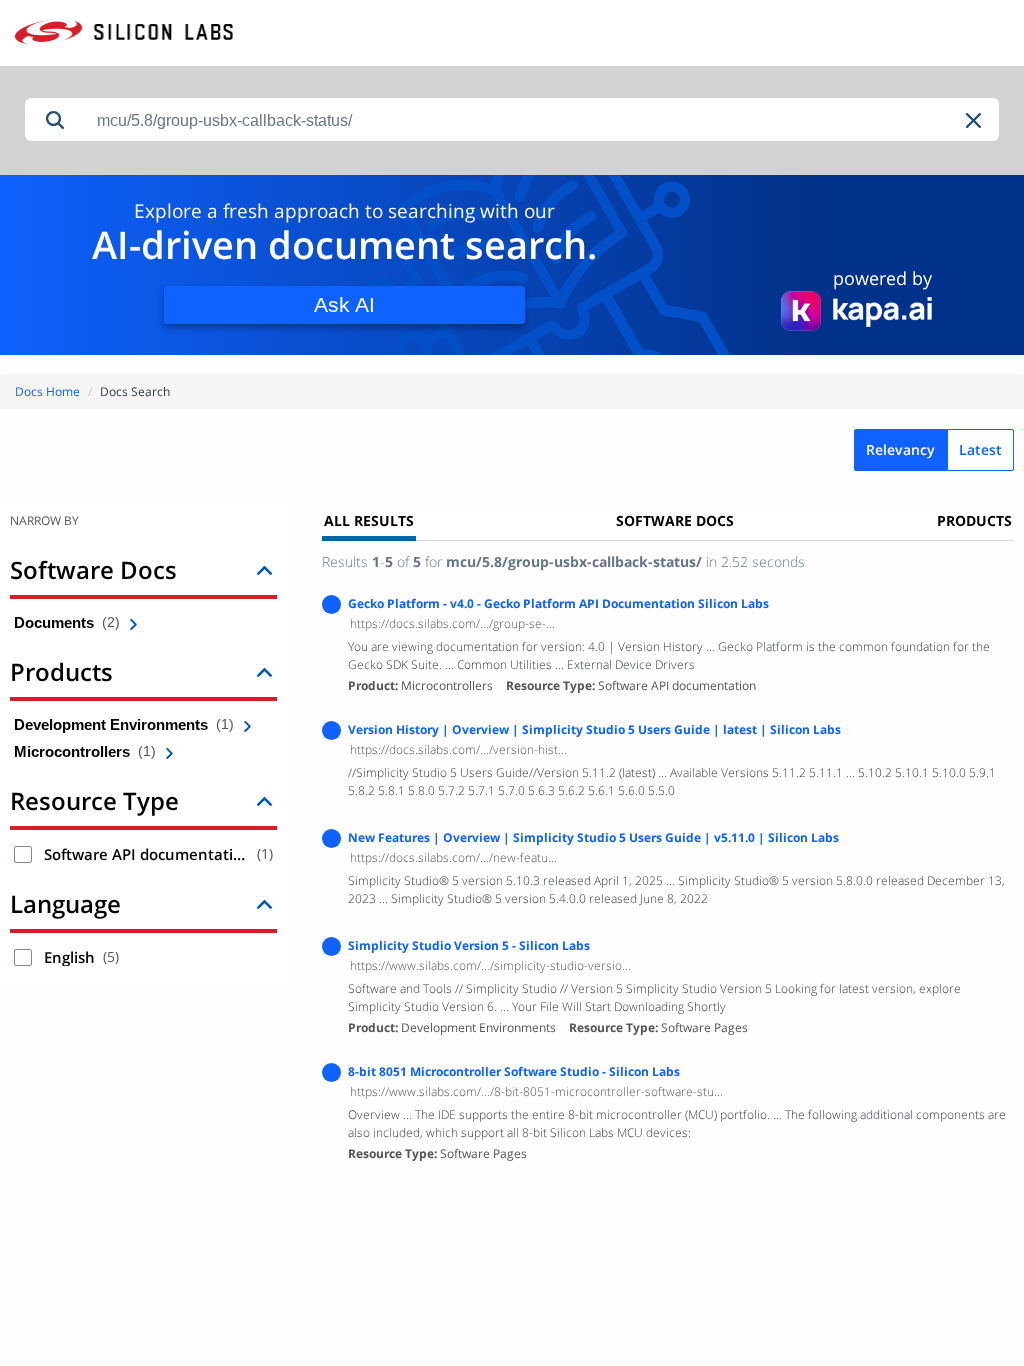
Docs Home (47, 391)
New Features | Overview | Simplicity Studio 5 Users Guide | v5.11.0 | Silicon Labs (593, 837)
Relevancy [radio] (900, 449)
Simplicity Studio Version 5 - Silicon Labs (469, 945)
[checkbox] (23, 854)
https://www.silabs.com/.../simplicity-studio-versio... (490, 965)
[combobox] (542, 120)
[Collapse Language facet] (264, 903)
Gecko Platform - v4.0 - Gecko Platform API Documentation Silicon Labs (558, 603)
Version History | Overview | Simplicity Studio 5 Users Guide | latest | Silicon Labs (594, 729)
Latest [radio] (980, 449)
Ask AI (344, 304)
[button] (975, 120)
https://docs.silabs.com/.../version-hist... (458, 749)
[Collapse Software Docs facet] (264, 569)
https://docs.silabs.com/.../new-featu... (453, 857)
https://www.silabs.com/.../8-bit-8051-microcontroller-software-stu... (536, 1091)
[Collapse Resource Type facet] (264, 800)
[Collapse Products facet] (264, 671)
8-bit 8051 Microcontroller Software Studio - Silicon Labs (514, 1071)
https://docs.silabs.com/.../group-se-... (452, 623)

______________________________

# Instructions to follow:
Output a precise copy of the entries, leaving the images out.

# Exercise solution:
Docs Home (47, 391)
New Features | Overview | Simplicity Studio 5 Users Guide | v5.11.0 | Silicon Labs (593, 837)
Relevancy [radio] (900, 449)
Simplicity Studio Version 5 - Silicon Labs (469, 945)
[checkbox] (23, 854)
https://www.silabs.com/.../simplicity-studio-versio... (490, 965)
[combobox] (542, 120)
[Collapse Language facet] (264, 903)
Gecko Platform - v4.0 - Gecko Platform API Documentation Silicon Labs (558, 603)
Version History | Overview | Simplicity Studio 5 Users Guide | latest | Silicon Labs (594, 729)
Latest [radio] (980, 449)
Ask AI (344, 304)
[button] (975, 120)
https://docs.silabs.com/.../version-hist... (458, 749)
[Collapse Software Docs facet] (264, 569)
https://docs.silabs.com/.../new-featu... (453, 857)
https://www.silabs.com/.../8-bit-8051-microcontroller-software-stu... (536, 1091)
[Collapse Resource Type facet] (264, 800)
[Collapse Products facet] (264, 671)
8-bit 8051 Microcontroller Software Studio - Silicon Labs (514, 1071)
https://docs.silabs.com/.../group-se-... (452, 623)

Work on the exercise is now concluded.